Supplied entries ->
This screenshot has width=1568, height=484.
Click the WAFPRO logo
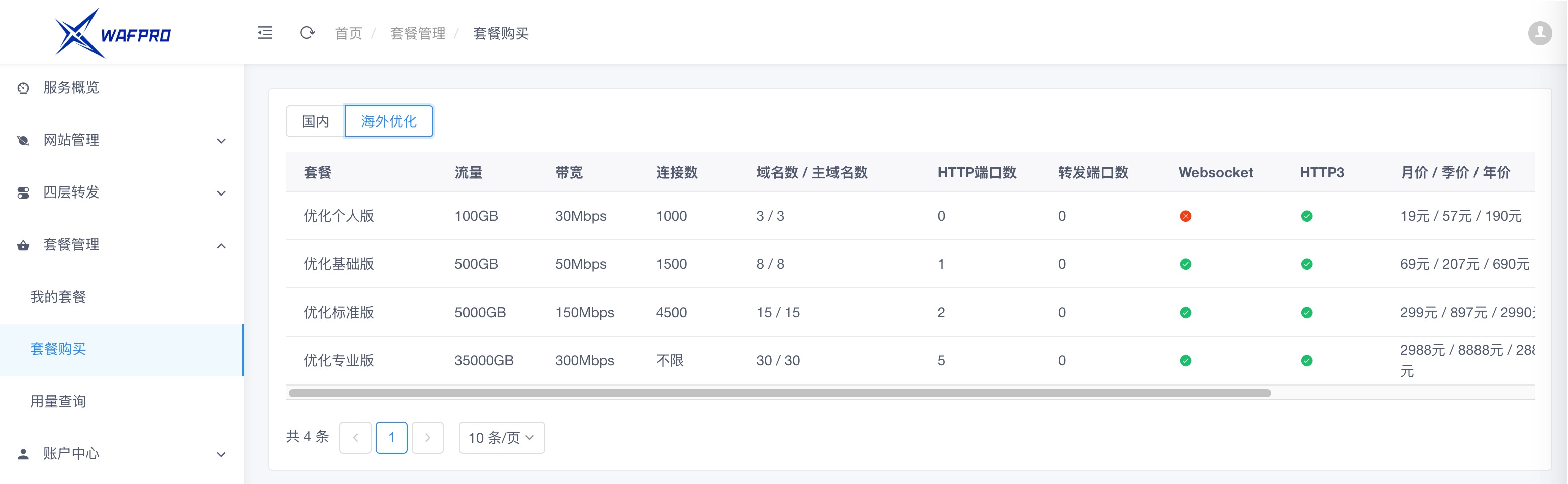click(113, 34)

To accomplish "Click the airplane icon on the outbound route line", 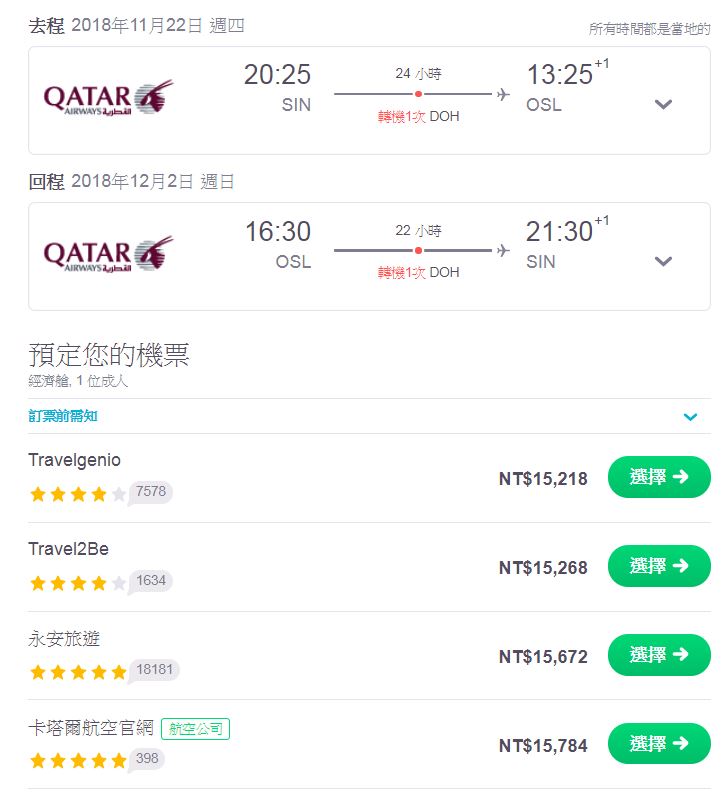I will coord(503,94).
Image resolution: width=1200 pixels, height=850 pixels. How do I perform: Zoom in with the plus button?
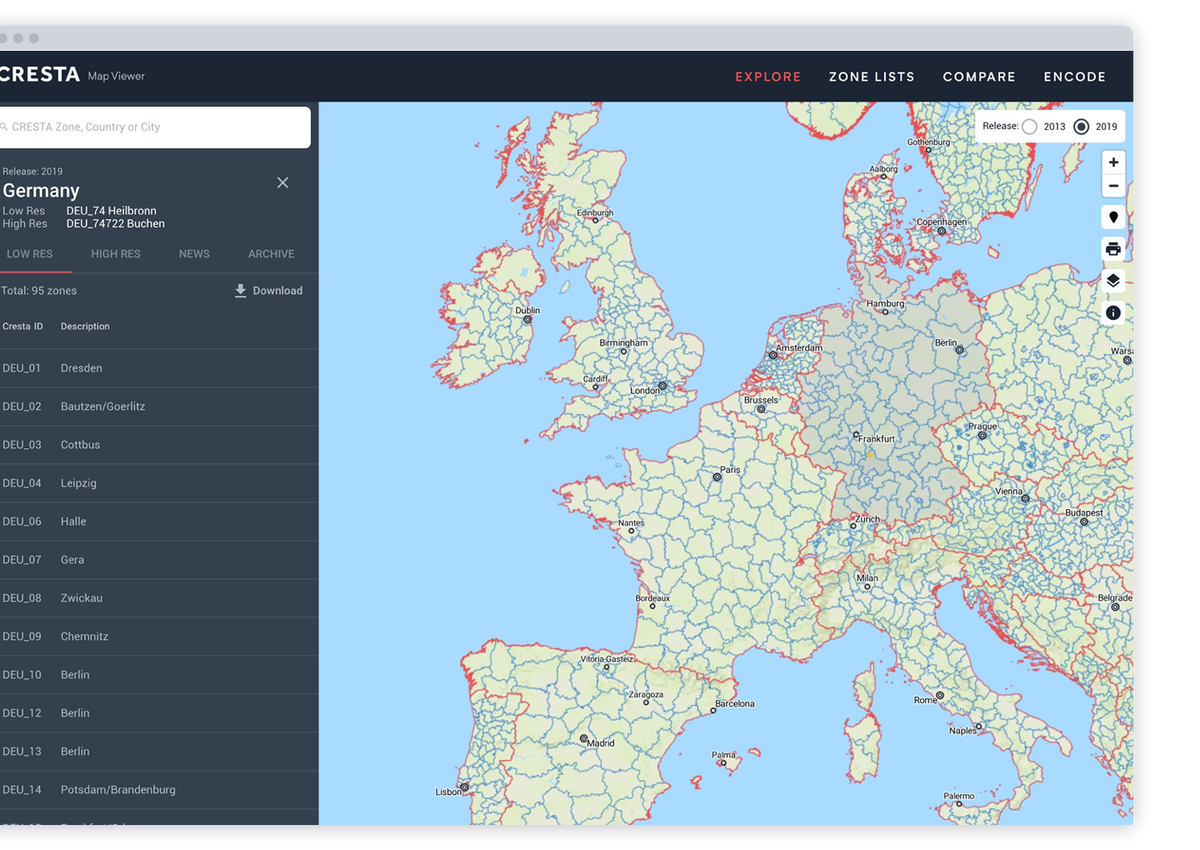tap(1113, 162)
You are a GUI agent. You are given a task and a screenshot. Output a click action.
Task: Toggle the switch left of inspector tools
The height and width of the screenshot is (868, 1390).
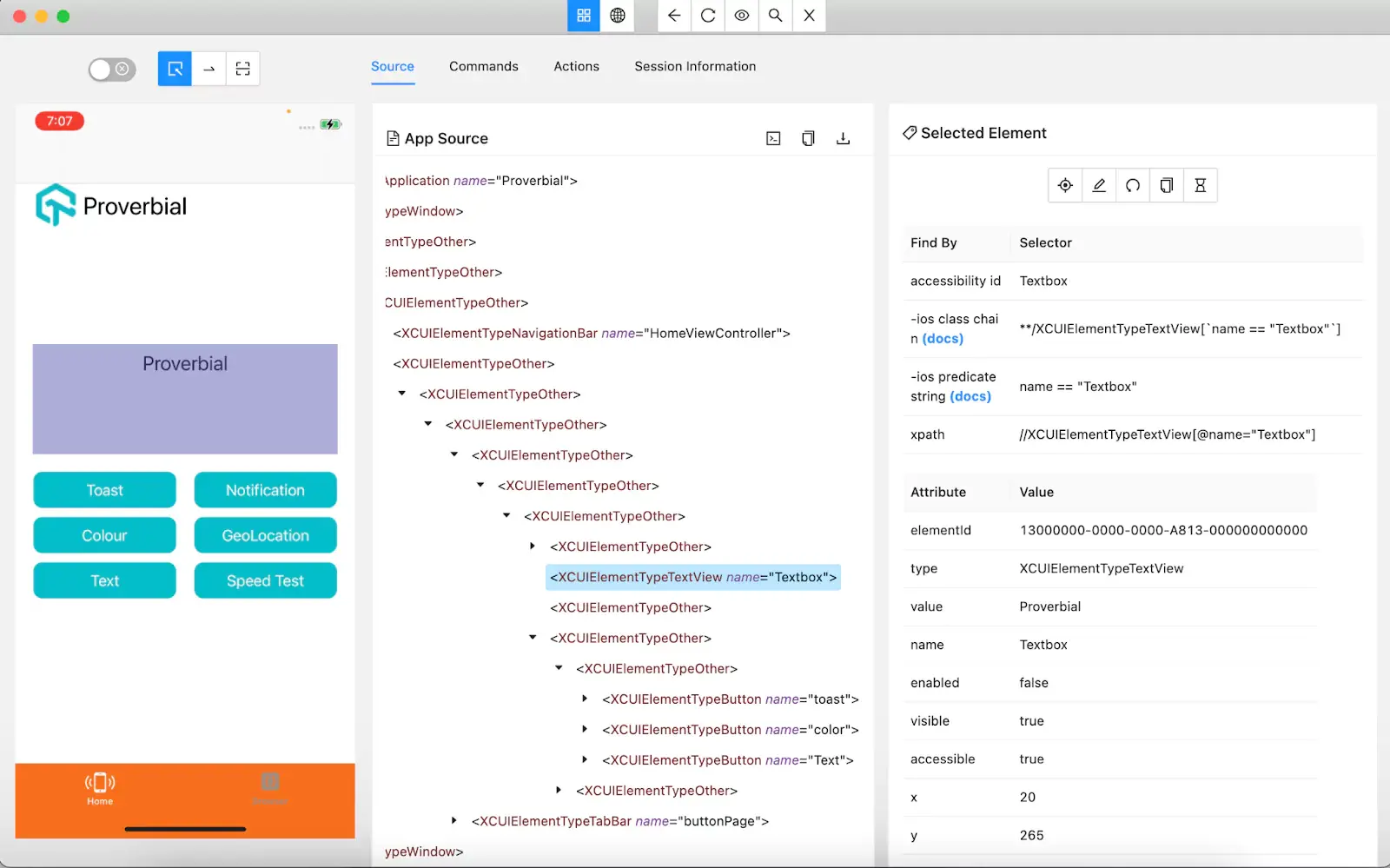click(x=112, y=70)
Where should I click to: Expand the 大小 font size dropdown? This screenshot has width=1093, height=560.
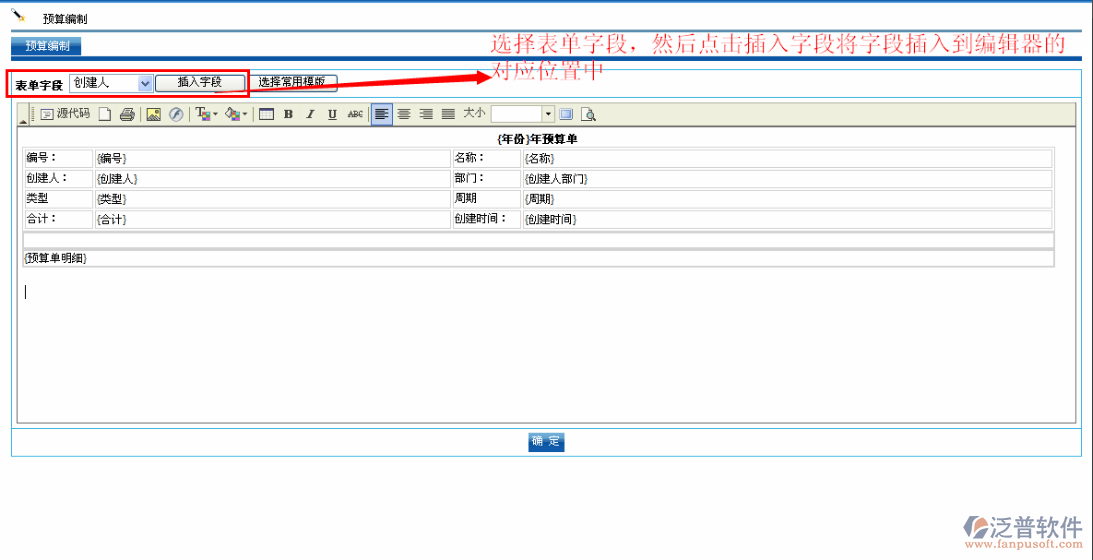pos(547,114)
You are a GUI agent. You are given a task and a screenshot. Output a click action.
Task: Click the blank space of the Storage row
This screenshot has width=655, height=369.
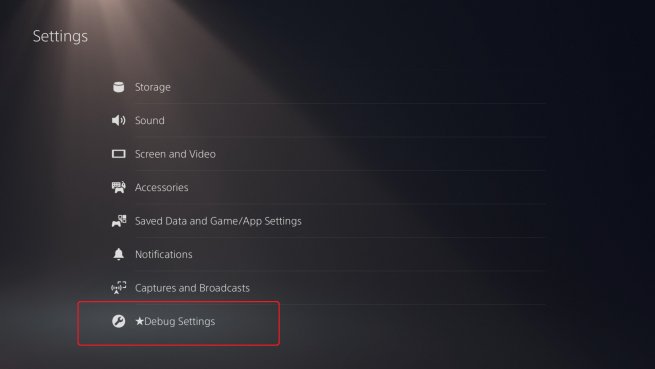click(359, 87)
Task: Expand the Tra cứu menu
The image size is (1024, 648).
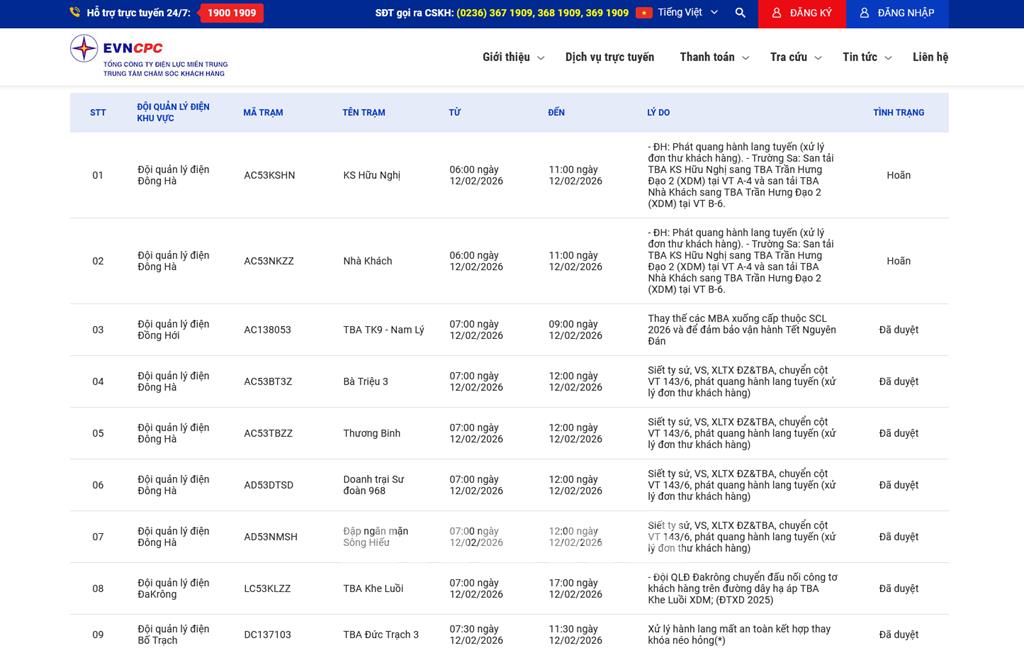Action: click(795, 57)
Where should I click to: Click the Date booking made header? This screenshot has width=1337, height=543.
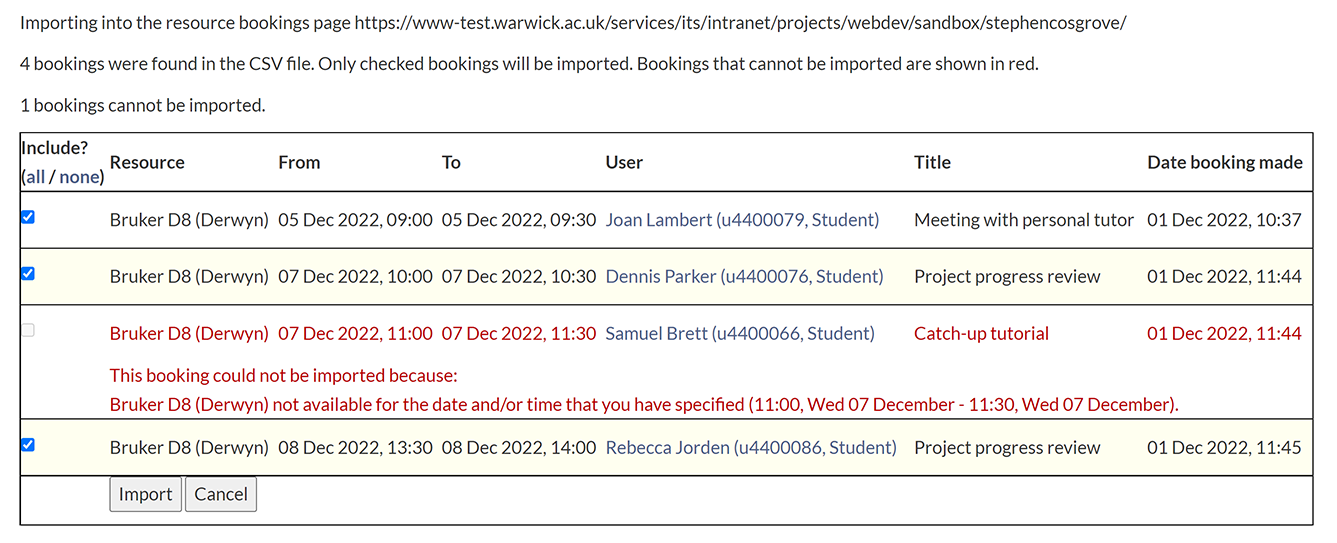(x=1224, y=162)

Problem requirements ->
Return the lines exactly, from the one containing "Task: Click the" through the last line above, including both ends and excluding every picture.

Exercise result ->
Task: Click the blank space of the Storage row
This screenshot has width=655, height=369.
click(359, 87)
Task: Expand the Tra cứu menu
The image size is (1024, 648).
Action: click(795, 57)
Where should I click to: Click the Date booking made header? This screenshot has width=1337, height=543.
(x=1224, y=162)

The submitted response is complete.